Heute ist der 19.04.2026 und die Kunstszene in Salzburg erstrahlt in neuem Glanz. Im Museum der Moderne am Mönchsberg wird derzeit die Ausstellung „Baselitz jetzt“ präsentiert, die bis zum 18. Oktober zu sehen sein wird. In dieser spannenden Schau widmet sich die Kunstwelt dem renommierten Künstler Georg Baselitz und seinen Werken, die nach 2015 entstanden sind. Ein besonderes Highlight ist das Gemälde „Weißes Bett“, das Baselitz dem Salzburger Museum geschenkt hat. Der Künstler, der seit 2015 die österreichische Staatsbürgerschaft besitzt und einen Wohnsitz in Salzburg hat, bringt mit seinen Bildern einen Hauch von Fragilität und Morbidität in die heiligen Hallen der Kunst.
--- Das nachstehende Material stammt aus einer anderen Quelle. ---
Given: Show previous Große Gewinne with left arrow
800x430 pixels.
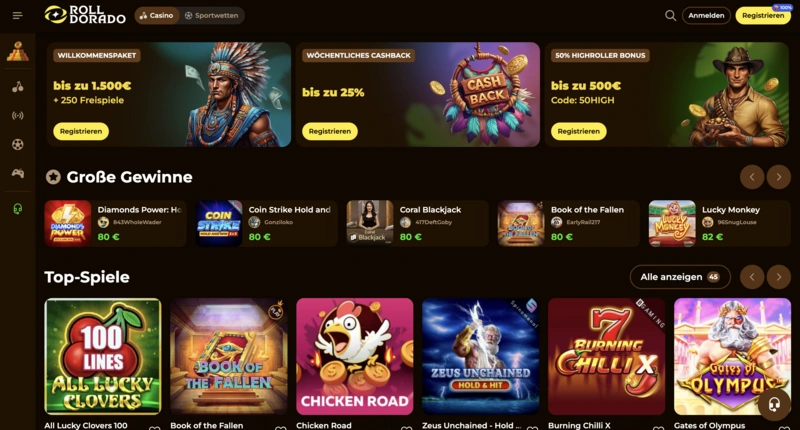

Die Ausstellung selbst ist in einem eindrucksvollen Ambiente mit dunkelgrauen Wänden gestaltet und bietet neben „Weißes Bett“ auch das provokante Werk „Ich kann kein Sex“, das kopfüber hängt und zum Nachdenken anregt. Baselitz verwendet Techniken wie Verdopplungen und röntgenartige Durchleuchtungen, um seine Bilder auf den Kopf zu stellen und entlang aller Achsen zu spiegeln. Ein weiteres bemerkenswertes Motiv ist das Gehgestell, auf das Baselitz angewiesen ist, das dabei hilft, seine eigene Verletzlichkeit in den Fokus zu rücken.
Ein Blick auf die zeitgenössische Kunst
Doch nicht nur Baselitz begeistert die Besucher. In der Salzburger Galerie Thaddaeus Ropac wird die Serie „Black Roses“ des amerikanischen Künstlers Alex Katz gezeigt, die bis zum 16. Mai zu sehen ist. Katz reduziert die Schönheit der Blumen auf schemenhafte, fast monochrome Umrisse, was eine ganz eigene Ästhetik in die Ausstellung bringt. Zudem präsentiert Ropac beeindruckende Bronzeskulpturen von Joan Miró, die aus Alltagsgegenständen bestehen und damit die Grenzen zwischen Kunst und Alltag verschwimmen lassen.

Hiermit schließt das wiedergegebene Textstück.